Assignment:
Copy out each line of the material in which the word "Amêndoa" appears.

[Materials provided Boundary: Start]

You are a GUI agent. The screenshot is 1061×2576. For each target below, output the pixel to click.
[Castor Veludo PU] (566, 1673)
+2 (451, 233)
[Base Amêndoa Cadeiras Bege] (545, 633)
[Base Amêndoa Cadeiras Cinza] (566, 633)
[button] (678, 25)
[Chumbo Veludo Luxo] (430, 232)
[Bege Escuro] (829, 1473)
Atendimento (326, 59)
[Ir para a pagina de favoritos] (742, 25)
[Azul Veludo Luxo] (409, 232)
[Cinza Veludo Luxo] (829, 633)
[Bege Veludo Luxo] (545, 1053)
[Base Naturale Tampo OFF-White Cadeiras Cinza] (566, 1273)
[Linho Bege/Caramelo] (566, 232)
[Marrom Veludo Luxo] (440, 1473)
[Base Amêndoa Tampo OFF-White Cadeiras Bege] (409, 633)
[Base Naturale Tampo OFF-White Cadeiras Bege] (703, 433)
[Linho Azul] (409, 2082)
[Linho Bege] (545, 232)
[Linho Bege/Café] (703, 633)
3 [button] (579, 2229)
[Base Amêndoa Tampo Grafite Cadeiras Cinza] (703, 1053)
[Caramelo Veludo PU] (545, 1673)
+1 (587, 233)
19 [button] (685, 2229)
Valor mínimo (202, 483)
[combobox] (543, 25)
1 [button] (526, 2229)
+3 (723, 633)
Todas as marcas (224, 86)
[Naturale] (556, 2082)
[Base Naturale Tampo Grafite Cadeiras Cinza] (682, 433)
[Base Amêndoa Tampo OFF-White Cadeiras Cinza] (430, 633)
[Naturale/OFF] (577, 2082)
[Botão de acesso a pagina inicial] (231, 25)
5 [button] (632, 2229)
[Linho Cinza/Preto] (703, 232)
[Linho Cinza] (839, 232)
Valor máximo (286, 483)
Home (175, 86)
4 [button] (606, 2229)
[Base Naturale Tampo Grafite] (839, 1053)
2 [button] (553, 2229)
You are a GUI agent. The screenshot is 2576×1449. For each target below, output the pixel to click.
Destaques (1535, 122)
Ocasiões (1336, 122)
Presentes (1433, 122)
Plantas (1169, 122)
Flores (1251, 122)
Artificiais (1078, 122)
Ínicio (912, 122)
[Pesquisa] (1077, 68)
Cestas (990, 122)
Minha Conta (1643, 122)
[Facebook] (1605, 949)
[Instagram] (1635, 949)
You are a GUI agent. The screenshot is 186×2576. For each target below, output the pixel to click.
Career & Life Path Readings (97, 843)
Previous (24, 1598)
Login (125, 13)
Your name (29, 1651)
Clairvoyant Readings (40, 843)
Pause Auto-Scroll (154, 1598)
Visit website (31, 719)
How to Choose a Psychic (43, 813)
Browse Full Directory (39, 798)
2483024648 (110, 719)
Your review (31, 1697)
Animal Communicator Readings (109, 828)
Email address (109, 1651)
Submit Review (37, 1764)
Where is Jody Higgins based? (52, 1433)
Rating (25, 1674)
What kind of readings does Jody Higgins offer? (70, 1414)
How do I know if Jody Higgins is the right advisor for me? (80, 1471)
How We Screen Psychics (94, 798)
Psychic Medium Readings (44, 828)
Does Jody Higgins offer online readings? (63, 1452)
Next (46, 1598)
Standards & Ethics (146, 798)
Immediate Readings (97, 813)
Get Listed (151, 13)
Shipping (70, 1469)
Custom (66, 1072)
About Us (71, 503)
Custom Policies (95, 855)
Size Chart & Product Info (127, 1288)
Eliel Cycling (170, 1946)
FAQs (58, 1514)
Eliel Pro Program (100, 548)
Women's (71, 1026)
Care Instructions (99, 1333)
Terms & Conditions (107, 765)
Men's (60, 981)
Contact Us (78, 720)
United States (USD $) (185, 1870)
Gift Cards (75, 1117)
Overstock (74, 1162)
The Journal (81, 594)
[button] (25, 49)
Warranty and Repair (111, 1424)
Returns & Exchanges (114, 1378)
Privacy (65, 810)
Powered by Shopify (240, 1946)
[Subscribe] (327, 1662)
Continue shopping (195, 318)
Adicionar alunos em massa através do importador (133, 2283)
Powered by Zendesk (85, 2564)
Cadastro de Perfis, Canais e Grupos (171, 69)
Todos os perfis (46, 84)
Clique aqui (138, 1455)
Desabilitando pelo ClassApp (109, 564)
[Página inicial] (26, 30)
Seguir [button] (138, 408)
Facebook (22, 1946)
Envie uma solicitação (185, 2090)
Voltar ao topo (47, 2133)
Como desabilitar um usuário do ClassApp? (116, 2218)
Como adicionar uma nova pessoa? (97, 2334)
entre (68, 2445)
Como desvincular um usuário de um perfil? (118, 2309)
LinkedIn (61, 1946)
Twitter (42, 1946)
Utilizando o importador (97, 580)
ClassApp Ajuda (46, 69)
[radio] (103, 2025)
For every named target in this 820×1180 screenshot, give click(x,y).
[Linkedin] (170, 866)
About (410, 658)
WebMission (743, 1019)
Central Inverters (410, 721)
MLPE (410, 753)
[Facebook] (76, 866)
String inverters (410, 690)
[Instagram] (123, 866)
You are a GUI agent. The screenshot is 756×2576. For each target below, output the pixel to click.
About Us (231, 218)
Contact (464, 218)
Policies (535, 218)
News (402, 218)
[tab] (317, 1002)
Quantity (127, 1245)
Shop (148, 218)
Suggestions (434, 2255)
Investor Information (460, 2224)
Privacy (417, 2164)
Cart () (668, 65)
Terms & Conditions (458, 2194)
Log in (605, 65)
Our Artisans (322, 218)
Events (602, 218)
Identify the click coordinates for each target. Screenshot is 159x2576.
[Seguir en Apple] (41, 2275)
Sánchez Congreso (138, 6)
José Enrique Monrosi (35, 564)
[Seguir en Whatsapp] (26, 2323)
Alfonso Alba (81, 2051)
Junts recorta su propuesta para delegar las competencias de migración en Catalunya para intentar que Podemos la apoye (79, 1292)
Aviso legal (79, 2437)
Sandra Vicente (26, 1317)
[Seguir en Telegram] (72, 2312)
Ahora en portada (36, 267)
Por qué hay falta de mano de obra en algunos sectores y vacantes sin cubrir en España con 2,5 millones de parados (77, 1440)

[Materials provided Boundary: End]

Solution for this exercise:
[Base Amêndoa Cadeiras Bege] (545, 633)
[Base Amêndoa Cadeiras Cinza] (566, 633)
[Base Amêndoa Tampo OFF-White Cadeiras Bege] (409, 633)
[Base Amêndoa Tampo Grafite Cadeiras Cinza] (703, 1053)
[Base Amêndoa Tampo OFF-White Cadeiras Cinza] (430, 633)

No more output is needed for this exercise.